» **Text shown**
● ● ● ●

In this way, we get rid of dax_recovery_write() interface as well as the
dm dance.

What do you think?

Dan, could you also chime in ?

>
>> /* see "strong" declaration in tools/testing/nvdimm/pmem-dax.c */
>> __weak long __pmem_direct_access(struct pmem_device *pmem, pgoff_t pgoff,
>> - long nr_pages, void **kaddr, pfn_t *pfn)
>> + long nr_pages, int flags, void **kaddr, pfn_t *pfn)
>> {
>> resource_size_t offset = PFN_PHYS(pgoff) + pmem->data_offset;
>> + sector_t sector = PFN_PHYS(pgoff) >> SECTOR_SHIFT;
>> + unsigned int num = PFN_PHYS(nr_pages) >> SECTOR_SHIFT;
>> + struct badblocks *bb = &pmem->bb;
>> + sector_t first_bad;
>> + int num_bad;
>> + bool bad_in_range;
>> + long actual_nr;
>> +
>> + if (!bb->count)
>> + bad_in_range = false;
>> + else
>> + bad_in_range = !!badblocks_check(bb, sector, num, &first_bad, &num_bad);
>>
>> - if (unlikely(is_bad_pmem(&pmem->bb, PFN_PHYS(pgoff) / 512,
>> - PFN_PHYS(nr_pages))))
>> + if (bad_in_range && !(flags & DAX_RECOVERY))
>> return -EIO;
>
> The use of bad_in_range here seems a litle convoluted. See the attached
> patch on how I would structure the function to avoid the variable and
> have the reocvery code in a self-contained chunk.

● ● ● ●

» **Record excerpts**
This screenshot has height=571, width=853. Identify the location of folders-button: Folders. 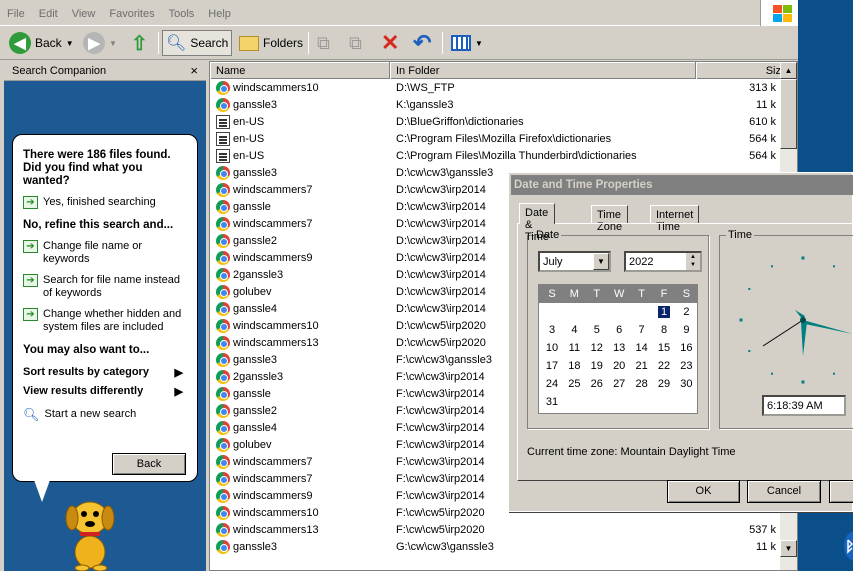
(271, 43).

● ● ● ●

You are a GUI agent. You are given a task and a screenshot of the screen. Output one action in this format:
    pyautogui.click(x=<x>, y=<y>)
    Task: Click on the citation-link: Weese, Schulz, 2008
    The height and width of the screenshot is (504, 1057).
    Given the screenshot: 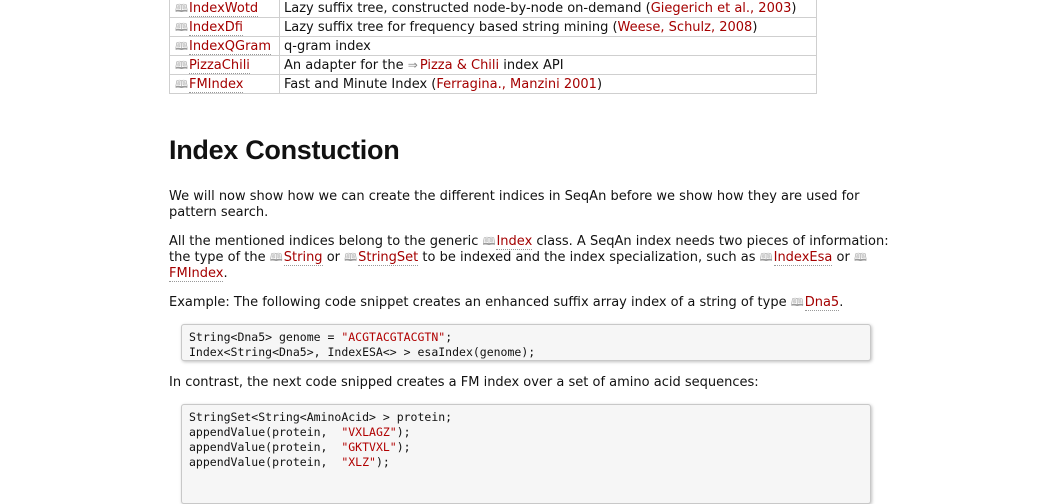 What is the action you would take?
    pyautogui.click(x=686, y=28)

● ● ● ●

» **To do**
1) Do these statements agree with the patch discussion? For each, answer yes or no and quote the deciding words of the text exactly. (a) The proposal gets rid of the dax_recovery_write() interface. (b) The patch adds an int flags parameter to __pmem_direct_access. (c) The function returns -EIO whenever bad_in_range is true, whatever the flags.
2) Can you repeat the patch discussion word for word, starting at "Dan, could you" and ending at "nr_pages, void **kaddr, pfn_t *pfn)"?

» **Results in order**
1)
(a) Yes: "we get rid of dax_recovery_write() interface"
(b) Yes: "long nr_pages, int flags, void **kaddr, pfn_t *pfn)"
(c) No: "if (bad_in_range && !(flags & DAX_RECOVERY))"

2)
Dan, could you also chime in ?

>
>> /* see "strong" declaration in tools/testing/nvdimm/pmem-dax.c */
>> __weak long __pmem_direct_access(struct pmem_device *pmem, pgoff_t pgoff,
>> - long nr_pages, void **kaddr, pfn_t *pfn)